When AI Breaks Trust: Lessons from the LAUSD Hiring Scandal
David J. Cox PhD MSB BCBA-D, Ryan L. O'Donnell MS BCBA

“You don’t just build AI. You build trust.”
Meet, Ed
In March 2024, the Los Angeles Unified School District (LAUSD) announced a bold, high-profile launch of an AI-powered student assistant called Ed, a cheerful animated chatbot shaped like a sun, built to nudge students, connect them to services, and serve as a central hub for school engagement.
By June, it was offline.
By July, the company behind it had furloughed staff and lost its CEO.
And by August, the public wanted answers.
Today’s issue explores what went wrong with Ed, why it matters beyond education, and what behavioral health organizations should learn before launching (or buying) their next AI-powered tool.
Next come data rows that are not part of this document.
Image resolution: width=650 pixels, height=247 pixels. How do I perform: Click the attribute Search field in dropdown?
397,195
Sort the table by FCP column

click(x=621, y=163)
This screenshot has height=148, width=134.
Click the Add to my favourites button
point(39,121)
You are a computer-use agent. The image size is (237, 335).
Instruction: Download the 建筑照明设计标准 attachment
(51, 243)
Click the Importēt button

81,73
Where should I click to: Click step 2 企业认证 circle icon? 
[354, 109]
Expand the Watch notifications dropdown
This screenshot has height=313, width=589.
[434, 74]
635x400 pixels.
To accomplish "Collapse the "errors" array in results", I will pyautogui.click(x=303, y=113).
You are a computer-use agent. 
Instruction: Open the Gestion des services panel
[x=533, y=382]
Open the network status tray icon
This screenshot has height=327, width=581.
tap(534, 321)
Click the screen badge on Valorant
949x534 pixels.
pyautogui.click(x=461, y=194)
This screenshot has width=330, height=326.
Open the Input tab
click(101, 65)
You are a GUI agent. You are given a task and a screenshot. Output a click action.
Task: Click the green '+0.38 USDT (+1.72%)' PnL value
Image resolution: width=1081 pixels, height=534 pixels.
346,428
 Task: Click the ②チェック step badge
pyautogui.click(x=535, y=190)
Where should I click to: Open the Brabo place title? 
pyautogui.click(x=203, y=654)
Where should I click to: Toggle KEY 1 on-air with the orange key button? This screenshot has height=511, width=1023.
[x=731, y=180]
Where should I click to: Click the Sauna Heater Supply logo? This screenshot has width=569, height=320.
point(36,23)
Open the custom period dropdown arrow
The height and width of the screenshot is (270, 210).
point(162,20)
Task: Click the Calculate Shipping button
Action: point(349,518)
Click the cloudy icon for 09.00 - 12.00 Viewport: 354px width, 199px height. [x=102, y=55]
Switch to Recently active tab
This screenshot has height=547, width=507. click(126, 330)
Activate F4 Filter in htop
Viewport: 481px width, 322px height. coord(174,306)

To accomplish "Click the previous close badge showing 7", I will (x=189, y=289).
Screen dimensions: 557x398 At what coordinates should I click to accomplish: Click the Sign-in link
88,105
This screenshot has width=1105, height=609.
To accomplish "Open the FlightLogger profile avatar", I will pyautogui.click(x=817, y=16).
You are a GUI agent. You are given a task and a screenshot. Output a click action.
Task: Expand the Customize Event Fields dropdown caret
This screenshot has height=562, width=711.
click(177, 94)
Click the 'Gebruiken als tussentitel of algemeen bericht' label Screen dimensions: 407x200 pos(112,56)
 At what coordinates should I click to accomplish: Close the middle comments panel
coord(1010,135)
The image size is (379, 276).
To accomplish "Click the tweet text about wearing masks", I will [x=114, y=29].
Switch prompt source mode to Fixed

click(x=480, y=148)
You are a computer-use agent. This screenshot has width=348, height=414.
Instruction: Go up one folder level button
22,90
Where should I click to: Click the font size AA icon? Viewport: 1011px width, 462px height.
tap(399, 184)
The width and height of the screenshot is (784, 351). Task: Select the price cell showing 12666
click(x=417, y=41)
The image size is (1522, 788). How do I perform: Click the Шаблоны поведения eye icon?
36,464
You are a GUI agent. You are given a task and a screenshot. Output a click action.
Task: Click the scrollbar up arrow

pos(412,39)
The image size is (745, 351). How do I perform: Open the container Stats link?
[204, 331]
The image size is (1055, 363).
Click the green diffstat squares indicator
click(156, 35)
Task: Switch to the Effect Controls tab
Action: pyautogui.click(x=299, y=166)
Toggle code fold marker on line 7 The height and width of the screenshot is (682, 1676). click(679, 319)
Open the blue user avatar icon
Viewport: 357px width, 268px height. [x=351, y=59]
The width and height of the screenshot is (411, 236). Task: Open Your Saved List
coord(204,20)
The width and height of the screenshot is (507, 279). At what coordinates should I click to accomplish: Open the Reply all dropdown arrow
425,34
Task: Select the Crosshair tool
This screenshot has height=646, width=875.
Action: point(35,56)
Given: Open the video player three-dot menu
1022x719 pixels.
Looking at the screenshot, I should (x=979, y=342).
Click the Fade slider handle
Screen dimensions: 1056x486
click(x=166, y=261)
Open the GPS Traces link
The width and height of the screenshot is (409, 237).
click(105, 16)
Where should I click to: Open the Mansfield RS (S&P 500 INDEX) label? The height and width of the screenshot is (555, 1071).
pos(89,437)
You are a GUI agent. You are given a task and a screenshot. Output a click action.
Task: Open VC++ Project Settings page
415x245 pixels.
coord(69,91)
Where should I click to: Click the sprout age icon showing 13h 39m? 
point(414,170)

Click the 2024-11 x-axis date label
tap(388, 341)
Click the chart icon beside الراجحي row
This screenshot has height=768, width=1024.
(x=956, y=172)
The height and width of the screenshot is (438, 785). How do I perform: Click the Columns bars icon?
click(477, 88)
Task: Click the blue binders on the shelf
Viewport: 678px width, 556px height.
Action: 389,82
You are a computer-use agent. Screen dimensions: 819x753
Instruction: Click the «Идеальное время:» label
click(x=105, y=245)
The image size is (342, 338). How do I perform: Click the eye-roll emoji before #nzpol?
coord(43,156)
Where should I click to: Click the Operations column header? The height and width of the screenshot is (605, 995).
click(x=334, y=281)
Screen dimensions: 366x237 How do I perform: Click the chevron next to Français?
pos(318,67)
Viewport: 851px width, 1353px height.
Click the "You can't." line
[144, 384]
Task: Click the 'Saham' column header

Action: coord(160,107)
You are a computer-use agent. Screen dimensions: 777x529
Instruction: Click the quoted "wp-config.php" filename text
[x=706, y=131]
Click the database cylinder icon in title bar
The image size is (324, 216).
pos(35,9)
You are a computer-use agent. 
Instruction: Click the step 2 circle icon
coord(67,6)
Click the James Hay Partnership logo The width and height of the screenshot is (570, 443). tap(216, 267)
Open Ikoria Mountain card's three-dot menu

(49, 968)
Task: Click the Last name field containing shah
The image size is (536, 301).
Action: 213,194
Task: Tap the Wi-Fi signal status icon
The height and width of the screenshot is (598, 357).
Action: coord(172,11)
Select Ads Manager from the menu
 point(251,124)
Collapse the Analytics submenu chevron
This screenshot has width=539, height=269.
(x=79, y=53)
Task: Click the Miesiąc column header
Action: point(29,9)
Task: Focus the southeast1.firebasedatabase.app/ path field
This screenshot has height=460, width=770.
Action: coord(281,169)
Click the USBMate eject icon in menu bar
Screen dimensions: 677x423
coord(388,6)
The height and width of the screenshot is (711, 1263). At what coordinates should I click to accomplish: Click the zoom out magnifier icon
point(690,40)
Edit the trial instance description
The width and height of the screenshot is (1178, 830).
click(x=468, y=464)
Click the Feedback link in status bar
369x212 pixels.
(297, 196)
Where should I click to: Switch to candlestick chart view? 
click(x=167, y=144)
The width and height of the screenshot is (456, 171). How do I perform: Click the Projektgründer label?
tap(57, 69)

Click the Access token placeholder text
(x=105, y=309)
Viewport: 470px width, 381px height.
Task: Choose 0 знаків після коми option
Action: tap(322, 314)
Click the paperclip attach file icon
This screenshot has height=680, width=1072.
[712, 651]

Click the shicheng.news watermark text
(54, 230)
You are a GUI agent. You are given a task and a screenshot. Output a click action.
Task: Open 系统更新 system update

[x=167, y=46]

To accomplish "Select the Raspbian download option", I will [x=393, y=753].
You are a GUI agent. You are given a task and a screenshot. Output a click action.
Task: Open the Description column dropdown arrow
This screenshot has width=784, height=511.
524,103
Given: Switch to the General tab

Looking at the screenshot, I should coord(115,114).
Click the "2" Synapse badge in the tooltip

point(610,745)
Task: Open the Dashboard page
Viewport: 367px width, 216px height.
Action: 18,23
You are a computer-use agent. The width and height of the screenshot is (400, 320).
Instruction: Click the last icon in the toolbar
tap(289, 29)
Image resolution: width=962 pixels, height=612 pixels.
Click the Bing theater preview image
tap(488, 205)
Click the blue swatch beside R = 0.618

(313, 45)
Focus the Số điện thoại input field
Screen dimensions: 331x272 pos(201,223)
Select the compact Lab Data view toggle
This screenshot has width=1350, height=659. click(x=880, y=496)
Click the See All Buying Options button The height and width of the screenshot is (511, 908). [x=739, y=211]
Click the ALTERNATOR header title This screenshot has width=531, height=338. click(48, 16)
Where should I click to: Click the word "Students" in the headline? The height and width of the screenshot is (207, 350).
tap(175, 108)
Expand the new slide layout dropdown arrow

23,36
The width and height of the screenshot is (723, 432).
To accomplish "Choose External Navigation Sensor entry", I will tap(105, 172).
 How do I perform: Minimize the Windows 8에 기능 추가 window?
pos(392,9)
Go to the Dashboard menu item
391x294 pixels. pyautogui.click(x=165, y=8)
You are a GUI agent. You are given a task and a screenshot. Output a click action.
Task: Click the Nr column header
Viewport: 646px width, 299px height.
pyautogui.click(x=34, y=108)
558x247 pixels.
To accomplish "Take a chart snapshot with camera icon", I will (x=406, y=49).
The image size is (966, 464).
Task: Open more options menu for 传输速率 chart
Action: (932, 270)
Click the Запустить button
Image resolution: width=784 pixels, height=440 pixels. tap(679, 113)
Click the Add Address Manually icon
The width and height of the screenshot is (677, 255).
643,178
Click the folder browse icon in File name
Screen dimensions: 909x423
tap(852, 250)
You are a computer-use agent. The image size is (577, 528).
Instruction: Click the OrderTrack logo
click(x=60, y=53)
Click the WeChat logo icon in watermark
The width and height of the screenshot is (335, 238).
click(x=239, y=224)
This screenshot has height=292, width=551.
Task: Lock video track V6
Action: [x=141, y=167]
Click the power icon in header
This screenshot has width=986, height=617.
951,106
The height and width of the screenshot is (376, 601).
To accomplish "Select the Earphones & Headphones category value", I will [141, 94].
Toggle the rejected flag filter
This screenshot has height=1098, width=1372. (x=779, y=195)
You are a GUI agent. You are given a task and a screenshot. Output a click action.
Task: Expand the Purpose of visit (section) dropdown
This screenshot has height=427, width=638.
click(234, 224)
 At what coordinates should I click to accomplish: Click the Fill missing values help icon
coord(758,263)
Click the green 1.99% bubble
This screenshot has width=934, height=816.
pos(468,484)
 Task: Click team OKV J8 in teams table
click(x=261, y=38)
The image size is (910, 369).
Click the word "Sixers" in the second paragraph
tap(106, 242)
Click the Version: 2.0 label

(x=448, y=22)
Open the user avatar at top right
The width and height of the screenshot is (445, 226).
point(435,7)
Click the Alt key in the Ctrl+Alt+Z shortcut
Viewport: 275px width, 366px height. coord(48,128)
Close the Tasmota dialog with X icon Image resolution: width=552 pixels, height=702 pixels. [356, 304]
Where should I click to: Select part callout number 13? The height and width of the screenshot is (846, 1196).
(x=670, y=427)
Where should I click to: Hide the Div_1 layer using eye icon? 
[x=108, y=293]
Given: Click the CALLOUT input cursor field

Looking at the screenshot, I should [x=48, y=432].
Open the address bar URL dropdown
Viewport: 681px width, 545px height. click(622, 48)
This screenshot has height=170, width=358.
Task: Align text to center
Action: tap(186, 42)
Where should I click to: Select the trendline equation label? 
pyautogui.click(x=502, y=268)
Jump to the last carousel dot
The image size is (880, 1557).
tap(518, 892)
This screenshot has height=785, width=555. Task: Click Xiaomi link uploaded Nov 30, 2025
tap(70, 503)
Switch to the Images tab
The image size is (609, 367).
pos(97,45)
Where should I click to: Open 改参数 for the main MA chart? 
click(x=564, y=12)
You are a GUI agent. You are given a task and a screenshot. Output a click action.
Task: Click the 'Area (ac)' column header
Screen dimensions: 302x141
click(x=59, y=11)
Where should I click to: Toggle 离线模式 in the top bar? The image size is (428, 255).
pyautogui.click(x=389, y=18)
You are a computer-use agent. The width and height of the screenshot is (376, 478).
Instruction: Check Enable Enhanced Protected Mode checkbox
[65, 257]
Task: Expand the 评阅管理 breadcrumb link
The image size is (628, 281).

A Shiny Launch, a Sudden Crash
The promise was sweeping: A $6 million AI assistant developed by startup AllHere Education, integrated into LAUSD’s digital ecosystem to personalize engagement and support. Ed would unify the district’s fragmented systems into a single conversational hub, provide personalized academic nudges based on each student’s data, connect families to services in multiple languages, and keep students on track with proactive reminders. District leaders spoke of offering each learner a “school of one,” where academic support, social-emotional resources, and parent communication converged in a single, always-available digital assistant. Ed was marketed not just as a tool, but as a paradigm shift in how the second-largest school district in the nation could deliver individualized learning and engagement at scale.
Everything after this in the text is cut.